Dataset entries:
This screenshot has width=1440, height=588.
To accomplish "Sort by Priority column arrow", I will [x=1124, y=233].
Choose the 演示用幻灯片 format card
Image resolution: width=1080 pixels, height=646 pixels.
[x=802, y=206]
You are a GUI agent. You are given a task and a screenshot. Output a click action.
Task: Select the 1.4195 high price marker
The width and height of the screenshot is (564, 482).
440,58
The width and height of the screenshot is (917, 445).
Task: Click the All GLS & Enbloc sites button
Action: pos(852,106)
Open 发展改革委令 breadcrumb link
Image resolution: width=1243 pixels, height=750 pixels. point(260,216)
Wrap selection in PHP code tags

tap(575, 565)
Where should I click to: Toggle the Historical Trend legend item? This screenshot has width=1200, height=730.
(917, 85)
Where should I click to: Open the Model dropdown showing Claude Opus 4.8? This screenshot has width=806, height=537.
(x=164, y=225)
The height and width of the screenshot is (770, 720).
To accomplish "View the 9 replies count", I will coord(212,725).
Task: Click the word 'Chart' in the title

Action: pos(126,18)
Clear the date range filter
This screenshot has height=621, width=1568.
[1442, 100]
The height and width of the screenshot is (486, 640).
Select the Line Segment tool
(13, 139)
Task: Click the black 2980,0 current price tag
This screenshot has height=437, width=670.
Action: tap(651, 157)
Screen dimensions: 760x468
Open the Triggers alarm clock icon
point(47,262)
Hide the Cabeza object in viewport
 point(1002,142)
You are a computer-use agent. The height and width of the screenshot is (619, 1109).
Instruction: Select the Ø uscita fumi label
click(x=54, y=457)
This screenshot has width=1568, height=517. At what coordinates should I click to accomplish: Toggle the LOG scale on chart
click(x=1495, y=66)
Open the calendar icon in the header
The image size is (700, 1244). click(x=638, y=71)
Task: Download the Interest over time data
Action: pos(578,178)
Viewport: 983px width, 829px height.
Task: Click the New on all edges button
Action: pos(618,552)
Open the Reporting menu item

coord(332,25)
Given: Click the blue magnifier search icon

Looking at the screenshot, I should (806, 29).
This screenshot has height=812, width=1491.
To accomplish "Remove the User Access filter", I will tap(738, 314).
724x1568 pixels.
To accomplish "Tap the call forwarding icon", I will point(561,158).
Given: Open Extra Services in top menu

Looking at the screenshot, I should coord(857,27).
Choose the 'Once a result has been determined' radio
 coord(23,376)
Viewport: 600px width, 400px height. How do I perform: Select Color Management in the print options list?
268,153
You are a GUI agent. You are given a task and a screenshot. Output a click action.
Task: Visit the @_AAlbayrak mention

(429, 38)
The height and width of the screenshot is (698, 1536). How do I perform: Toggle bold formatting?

### Exercise
Look above for the line containing "Task: Visit the @_AAlbayrak mention", then please write out that line and each one after it through the end, exactly, with nothing else.

### Solution below
Task: Visit the @_AAlbayrak mention

(429, 38)
The height and width of the screenshot is (698, 1536). How do I perform: Toggle bold formatting?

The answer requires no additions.